Posted in Coaching, Education, Leadership by Dr. Byron L. Ernest on September 4, 2011

I try to read two books per week as part of my own personal professional development. One of the books I read this past week was The Seed: Finding Purpose and Happiness in Life and Work by Jon Gordon. This was an incredible book that I read in two sittings because once you start you can’t put it down. Then yesterday I had two individuals who regularly read my blog say that they really liked my book reviews. I promptly replied that I had not been doing any book reviews, and then I realized as they explained that generally my blogs revolve around something I have read. Amazingly, this made me realize just how powerful my two books a week are to my growth.

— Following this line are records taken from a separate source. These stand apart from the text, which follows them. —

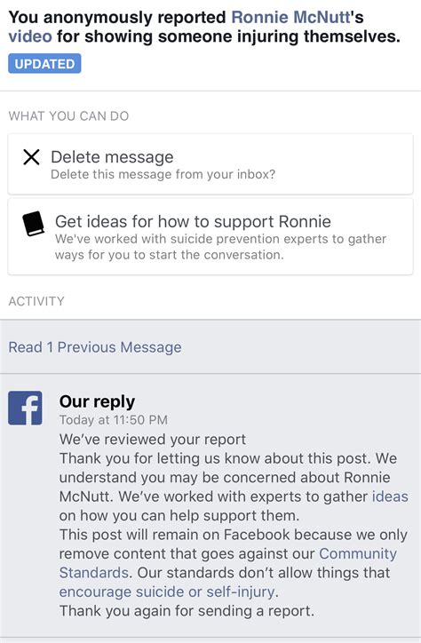Click the Delete this message from your inbox subtitle
This screenshot has width=421, height=643.
click(x=163, y=174)
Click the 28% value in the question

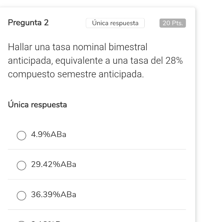pyautogui.click(x=174, y=61)
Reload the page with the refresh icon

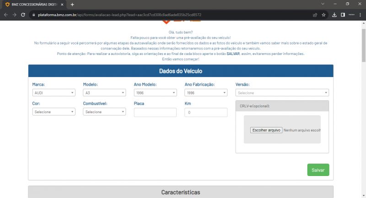[23, 15]
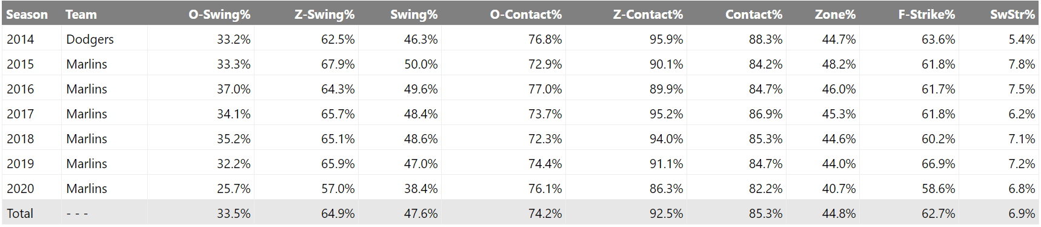This screenshot has height=227, width=1041.
Task: Click the Zone% column header
Action: pos(836,15)
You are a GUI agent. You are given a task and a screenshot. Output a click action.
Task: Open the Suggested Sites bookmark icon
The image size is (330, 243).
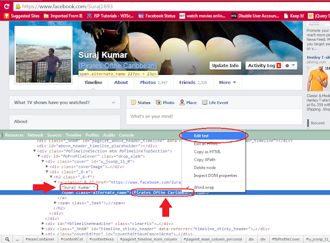pos(7,16)
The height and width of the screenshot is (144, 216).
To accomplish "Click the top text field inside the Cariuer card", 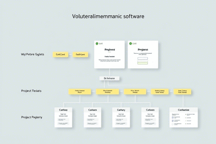I will [63, 119].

One statement that Gordon made in this book really jumped out at me and made me realize how important we all are in the roles we are meant to play. He said, “I’ve learned we are all teachers and students, and a life touches a life that touches a life.” So for this post I would like to share how it came to be that I would be a teacher. Some of you have heard me tell this story publicly many times, but it truly is a course of events that revolved around a teacher, Dr. Hobart Jones, and a student – me. Here’s the story.

My teaching career did not begin with the same story that many teachers share. I did not have an epiphany when I said to myself, “I want to be a teacher.” My journey as an educator began during my sophomore year at Purdue University when Professor Dr. Hobart Jones pulled me into his office and asked if I had ever considered teaching. When I said, “no,” he explained that he saw a talent in me for educating and wanted me to double major in Animal Science and Agricultural Education. It is amazing how someone like Dr. Jones can make a huge impact on someone’s life.  His inspiration and personal interest helped me to deal with the challenges of a double major, making my 27 year educational career possible. Without Dr. Jones’ personal interest in my abilities, I probably would have missed this opportunity. It is his example of true caring that I strive to emulate every day of my teaching career.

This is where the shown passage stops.